- **Task goal**: All lines of the listing that contain "magnifier" should be shown in full.

- **Source records**:
◇ ◇ ◇ ◇
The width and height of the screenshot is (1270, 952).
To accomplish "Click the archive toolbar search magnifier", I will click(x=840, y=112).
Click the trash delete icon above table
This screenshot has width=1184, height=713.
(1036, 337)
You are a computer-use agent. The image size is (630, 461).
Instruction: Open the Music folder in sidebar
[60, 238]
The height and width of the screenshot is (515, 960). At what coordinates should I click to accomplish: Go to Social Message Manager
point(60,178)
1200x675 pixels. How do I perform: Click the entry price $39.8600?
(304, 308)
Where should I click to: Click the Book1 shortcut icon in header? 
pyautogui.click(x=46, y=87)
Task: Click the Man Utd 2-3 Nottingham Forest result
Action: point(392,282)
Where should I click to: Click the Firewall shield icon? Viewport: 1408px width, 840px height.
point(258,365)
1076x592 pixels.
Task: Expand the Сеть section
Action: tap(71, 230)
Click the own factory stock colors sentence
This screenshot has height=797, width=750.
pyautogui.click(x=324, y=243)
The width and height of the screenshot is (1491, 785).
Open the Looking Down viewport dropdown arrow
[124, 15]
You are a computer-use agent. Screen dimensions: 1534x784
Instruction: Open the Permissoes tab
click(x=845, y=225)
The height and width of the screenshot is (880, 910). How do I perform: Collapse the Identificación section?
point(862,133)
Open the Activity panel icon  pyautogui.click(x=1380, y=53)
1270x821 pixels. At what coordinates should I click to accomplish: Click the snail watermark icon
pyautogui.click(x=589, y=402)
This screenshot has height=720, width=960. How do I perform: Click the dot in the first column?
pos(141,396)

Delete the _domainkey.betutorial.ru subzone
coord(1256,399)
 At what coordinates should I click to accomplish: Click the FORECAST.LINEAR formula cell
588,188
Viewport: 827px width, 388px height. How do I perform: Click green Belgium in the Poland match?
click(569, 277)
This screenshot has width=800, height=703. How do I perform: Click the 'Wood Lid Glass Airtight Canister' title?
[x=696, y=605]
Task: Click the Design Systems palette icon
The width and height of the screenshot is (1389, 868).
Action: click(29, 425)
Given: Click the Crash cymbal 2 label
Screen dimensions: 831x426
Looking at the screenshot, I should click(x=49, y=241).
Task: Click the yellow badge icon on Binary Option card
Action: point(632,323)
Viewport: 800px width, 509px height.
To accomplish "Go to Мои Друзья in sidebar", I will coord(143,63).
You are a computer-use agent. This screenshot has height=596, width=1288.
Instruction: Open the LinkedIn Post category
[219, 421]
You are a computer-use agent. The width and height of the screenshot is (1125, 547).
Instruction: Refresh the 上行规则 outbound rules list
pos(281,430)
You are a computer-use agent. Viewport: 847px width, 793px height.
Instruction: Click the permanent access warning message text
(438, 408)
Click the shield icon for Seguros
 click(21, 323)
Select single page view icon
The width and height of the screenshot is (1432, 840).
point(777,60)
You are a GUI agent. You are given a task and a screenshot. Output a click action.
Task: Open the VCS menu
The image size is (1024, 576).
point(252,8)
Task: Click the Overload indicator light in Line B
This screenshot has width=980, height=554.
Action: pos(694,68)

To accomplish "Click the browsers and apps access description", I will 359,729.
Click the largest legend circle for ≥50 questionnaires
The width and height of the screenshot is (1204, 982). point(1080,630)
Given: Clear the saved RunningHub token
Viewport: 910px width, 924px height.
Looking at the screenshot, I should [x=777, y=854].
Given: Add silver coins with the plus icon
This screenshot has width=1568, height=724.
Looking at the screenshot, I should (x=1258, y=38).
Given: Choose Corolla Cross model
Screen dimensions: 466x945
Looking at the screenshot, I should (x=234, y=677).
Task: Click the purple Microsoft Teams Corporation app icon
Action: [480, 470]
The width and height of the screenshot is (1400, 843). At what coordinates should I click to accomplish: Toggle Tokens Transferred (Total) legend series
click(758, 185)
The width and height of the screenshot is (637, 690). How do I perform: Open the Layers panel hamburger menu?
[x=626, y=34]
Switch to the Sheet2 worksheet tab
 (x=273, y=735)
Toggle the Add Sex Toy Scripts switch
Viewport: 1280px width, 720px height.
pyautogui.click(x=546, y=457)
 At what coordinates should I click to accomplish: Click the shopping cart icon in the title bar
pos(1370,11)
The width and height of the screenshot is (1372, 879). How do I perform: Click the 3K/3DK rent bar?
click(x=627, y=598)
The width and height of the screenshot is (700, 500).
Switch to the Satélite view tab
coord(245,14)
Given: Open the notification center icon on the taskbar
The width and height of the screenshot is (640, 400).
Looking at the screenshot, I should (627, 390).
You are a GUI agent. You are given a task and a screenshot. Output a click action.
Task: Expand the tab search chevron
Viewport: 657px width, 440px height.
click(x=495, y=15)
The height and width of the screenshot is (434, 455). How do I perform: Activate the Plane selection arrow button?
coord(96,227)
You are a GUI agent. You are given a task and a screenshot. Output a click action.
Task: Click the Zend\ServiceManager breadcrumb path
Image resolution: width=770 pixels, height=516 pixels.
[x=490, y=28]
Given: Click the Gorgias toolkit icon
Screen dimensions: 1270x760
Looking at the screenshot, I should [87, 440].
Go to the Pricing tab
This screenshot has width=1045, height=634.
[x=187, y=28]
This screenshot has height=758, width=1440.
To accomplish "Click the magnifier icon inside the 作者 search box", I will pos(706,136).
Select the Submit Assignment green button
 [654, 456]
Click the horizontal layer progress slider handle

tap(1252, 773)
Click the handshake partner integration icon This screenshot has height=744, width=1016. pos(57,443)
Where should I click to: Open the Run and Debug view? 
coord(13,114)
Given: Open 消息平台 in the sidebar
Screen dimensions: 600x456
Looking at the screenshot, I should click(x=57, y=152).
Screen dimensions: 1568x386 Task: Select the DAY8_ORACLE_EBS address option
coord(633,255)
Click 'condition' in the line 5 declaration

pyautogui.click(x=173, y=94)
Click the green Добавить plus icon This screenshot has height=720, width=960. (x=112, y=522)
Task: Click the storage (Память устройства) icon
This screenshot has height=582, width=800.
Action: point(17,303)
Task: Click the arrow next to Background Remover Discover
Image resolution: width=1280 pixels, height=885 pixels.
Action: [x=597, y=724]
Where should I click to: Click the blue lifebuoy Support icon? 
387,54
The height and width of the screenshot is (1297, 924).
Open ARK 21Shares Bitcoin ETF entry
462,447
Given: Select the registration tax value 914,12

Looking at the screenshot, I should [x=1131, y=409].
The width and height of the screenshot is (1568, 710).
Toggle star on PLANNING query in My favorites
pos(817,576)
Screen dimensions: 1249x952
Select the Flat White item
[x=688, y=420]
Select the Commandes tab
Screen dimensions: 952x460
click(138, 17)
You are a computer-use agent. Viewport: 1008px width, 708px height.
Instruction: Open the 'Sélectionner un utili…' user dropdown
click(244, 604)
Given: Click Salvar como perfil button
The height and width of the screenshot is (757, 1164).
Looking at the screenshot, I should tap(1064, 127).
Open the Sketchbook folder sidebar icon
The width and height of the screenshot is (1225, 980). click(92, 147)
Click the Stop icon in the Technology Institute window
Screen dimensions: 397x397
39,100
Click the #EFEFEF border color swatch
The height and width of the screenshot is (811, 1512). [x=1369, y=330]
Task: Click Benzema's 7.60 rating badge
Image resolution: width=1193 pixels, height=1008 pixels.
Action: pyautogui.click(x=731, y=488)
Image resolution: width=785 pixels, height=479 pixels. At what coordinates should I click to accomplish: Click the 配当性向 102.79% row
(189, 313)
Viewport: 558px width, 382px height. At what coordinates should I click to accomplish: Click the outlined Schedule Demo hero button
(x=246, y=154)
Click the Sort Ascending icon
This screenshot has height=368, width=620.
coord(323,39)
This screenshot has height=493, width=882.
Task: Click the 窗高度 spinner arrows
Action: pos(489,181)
◇ ◇ ◇ ◇
- **Answer below**:
To accomplish "Click the archive toolbar search magnifier", I will click(x=840, y=112).
To accomplish "Click the magnifier icon inside the 作者 search box", I will pos(706,136).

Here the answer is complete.